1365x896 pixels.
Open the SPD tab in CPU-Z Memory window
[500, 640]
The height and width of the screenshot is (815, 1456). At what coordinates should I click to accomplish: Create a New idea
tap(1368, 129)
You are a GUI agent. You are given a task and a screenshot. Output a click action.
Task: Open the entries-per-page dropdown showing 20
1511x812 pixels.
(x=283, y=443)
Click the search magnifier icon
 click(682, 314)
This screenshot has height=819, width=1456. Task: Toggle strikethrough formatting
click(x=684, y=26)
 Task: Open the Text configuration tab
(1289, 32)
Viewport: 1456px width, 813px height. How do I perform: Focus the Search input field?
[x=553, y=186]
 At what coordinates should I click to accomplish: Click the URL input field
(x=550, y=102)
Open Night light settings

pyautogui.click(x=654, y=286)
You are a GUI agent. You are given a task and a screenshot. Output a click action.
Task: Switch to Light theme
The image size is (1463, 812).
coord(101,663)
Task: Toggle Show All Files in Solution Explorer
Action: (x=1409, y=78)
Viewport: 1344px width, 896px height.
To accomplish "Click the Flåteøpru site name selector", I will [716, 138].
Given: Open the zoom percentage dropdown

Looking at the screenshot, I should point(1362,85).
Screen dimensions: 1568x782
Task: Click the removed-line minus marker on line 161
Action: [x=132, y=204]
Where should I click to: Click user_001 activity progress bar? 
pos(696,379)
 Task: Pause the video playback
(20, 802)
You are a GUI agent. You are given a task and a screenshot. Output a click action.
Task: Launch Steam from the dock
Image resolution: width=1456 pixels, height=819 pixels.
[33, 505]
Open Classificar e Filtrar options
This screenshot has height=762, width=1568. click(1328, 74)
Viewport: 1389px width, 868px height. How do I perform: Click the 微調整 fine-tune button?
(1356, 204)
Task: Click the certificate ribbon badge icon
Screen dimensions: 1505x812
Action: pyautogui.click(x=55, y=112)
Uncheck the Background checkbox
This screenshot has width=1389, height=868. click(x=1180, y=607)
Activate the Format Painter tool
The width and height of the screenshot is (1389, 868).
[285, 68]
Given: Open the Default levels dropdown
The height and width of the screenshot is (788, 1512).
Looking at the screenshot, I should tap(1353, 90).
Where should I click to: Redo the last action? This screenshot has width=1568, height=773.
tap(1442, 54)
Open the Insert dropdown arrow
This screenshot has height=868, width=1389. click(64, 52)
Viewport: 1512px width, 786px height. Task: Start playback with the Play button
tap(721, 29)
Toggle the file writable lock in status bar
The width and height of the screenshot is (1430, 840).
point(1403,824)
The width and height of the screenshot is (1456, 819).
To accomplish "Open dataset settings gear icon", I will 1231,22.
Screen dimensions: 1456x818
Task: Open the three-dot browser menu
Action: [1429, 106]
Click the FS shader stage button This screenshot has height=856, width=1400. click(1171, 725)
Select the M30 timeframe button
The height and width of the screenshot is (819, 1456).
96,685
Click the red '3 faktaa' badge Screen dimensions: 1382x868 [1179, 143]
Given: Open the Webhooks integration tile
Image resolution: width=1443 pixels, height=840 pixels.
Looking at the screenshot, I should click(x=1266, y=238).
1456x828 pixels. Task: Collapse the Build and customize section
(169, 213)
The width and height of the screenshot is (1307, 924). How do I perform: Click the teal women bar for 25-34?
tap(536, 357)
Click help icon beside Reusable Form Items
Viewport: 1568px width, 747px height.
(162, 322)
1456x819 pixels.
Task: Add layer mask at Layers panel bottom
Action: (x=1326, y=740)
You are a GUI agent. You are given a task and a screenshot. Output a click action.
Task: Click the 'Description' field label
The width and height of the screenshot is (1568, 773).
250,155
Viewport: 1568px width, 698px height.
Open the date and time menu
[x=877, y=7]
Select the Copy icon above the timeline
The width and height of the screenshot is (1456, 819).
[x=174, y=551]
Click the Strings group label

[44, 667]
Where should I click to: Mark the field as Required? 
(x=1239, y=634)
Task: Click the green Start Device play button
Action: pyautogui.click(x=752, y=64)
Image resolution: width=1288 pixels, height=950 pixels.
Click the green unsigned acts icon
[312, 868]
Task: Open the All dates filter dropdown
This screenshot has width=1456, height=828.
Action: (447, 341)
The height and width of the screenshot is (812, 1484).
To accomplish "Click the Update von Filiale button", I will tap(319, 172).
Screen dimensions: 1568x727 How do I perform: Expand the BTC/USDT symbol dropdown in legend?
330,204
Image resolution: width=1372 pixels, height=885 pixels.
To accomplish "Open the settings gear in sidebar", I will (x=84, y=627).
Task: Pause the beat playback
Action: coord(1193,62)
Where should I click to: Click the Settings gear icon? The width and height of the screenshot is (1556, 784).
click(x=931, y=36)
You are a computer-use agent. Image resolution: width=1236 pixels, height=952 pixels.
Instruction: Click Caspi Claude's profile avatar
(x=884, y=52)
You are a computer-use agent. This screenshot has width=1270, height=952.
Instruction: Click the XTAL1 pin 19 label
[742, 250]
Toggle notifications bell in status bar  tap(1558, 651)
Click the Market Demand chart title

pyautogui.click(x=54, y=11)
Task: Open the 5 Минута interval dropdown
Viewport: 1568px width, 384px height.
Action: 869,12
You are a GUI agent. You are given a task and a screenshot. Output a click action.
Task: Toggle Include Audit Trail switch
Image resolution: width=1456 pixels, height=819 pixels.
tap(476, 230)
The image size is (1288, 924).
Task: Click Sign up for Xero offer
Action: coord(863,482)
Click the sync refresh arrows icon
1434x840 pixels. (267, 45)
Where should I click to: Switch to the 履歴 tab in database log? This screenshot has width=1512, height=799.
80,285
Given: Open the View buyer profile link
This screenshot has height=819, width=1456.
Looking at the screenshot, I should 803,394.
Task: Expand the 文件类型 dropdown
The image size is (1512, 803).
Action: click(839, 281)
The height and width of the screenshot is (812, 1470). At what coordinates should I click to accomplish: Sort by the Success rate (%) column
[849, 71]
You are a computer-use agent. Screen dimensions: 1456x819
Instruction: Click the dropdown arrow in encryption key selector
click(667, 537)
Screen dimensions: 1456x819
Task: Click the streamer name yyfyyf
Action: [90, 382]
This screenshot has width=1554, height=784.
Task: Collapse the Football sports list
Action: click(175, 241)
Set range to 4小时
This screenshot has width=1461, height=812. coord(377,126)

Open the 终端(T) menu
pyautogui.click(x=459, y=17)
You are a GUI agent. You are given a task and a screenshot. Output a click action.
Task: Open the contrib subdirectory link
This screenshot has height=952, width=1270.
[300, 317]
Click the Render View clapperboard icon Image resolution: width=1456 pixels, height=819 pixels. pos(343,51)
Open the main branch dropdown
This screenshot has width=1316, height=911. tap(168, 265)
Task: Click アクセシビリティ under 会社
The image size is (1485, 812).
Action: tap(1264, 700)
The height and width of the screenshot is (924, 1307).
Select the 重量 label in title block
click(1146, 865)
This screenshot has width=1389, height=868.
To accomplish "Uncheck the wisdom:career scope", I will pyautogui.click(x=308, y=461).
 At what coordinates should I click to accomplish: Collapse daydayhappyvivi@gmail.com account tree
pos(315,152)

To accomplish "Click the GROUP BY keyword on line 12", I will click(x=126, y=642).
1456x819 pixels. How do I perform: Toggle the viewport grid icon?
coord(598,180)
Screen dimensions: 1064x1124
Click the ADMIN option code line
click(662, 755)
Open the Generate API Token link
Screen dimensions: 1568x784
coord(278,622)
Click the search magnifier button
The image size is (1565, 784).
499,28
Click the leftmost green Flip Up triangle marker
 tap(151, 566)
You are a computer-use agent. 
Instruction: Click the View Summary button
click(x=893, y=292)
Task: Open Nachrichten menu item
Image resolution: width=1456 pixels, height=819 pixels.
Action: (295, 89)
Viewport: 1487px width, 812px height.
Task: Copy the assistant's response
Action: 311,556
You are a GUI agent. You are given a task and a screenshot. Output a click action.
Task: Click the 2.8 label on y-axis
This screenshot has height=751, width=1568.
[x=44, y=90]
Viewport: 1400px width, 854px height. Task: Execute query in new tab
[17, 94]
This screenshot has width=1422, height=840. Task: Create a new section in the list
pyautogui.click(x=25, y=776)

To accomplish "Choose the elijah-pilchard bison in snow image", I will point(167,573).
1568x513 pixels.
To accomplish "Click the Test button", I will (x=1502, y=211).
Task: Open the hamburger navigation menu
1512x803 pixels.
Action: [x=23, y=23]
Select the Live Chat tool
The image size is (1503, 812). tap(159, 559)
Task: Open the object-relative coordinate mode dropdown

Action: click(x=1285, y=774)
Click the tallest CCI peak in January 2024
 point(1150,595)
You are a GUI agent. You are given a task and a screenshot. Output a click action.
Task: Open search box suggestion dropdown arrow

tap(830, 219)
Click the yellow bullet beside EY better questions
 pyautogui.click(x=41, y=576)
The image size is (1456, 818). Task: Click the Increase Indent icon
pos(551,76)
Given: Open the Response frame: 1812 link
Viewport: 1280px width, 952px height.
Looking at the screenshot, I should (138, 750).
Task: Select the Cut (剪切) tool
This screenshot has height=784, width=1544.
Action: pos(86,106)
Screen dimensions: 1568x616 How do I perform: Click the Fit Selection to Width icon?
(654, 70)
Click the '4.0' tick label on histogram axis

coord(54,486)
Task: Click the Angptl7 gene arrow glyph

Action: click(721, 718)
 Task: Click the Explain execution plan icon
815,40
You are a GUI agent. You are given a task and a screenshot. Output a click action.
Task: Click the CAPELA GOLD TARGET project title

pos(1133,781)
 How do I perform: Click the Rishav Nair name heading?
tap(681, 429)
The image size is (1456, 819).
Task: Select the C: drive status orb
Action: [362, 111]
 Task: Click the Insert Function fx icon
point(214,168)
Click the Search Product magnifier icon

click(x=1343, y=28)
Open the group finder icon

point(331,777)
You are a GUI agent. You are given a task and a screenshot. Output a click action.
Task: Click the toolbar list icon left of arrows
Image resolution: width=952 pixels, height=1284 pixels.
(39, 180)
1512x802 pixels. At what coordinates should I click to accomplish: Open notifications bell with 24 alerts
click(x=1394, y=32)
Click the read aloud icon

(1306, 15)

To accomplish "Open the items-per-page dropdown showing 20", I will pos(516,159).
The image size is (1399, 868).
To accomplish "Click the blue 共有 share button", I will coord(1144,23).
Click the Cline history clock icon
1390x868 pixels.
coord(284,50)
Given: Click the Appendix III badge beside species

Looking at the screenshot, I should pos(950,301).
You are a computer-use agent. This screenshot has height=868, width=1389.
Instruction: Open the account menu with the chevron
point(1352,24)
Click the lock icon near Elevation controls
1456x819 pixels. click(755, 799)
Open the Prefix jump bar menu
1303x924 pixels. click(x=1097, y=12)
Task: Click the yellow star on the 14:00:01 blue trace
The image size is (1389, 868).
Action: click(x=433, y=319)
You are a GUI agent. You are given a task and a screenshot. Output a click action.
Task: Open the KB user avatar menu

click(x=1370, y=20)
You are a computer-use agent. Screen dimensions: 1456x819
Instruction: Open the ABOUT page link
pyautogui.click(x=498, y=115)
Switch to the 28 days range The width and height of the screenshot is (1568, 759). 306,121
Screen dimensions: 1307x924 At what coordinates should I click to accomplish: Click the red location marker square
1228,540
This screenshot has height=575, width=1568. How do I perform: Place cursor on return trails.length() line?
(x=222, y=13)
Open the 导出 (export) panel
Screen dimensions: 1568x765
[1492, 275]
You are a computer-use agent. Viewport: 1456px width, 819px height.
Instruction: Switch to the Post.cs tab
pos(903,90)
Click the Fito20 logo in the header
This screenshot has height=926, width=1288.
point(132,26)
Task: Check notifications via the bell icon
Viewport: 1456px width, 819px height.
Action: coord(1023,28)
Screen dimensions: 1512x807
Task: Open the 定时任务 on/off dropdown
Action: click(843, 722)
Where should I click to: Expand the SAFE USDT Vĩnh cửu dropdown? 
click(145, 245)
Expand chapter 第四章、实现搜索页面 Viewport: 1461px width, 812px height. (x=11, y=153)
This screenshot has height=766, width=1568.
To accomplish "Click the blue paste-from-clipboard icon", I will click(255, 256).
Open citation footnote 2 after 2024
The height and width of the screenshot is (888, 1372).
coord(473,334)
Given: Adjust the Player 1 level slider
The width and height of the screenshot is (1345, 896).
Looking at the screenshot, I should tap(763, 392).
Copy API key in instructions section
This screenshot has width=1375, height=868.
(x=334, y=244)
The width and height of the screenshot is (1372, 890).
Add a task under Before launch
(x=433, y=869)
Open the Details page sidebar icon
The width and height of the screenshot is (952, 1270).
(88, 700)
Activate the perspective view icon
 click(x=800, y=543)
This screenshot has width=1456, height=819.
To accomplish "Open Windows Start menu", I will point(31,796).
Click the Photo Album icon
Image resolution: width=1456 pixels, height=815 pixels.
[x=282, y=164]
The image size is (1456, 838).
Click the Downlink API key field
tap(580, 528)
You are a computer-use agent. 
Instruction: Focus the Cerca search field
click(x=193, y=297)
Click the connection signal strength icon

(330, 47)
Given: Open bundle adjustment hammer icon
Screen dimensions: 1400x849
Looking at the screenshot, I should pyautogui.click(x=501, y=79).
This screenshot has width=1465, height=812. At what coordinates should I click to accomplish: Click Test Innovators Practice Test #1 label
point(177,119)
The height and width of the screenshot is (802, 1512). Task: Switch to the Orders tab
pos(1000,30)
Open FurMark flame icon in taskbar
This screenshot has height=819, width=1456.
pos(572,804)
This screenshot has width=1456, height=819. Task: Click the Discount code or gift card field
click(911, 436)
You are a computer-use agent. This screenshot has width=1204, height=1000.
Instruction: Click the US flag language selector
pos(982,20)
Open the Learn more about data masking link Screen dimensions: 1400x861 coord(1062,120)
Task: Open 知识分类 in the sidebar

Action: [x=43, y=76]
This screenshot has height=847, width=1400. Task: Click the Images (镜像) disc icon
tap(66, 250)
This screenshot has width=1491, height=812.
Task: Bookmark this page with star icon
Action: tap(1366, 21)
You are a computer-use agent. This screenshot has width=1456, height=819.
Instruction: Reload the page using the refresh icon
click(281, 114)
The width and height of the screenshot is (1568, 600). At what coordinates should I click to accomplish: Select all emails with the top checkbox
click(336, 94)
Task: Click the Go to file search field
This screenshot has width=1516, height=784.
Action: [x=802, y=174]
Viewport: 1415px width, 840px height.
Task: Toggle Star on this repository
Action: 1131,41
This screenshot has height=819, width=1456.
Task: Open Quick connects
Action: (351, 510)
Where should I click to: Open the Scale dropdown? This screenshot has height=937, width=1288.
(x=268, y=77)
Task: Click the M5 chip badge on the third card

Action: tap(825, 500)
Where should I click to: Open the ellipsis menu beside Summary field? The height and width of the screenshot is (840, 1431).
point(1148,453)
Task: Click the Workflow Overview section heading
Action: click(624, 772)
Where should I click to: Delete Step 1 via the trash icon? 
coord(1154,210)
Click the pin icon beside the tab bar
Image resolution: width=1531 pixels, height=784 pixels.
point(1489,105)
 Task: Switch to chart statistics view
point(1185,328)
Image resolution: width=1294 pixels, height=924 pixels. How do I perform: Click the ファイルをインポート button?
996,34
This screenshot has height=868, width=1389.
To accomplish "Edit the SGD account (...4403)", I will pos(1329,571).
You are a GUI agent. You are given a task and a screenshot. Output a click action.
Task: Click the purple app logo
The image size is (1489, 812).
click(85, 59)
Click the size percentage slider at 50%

▶ **TASK DIRECTIONS**
Report every line of the data above that contains the string "showing" by copying it in full.

▶ **COMPLETED TASK**
Task: Open the entries-per-page dropdown showing 20
To accomplish "Open the items-per-page dropdown showing 20", I will pos(516,159).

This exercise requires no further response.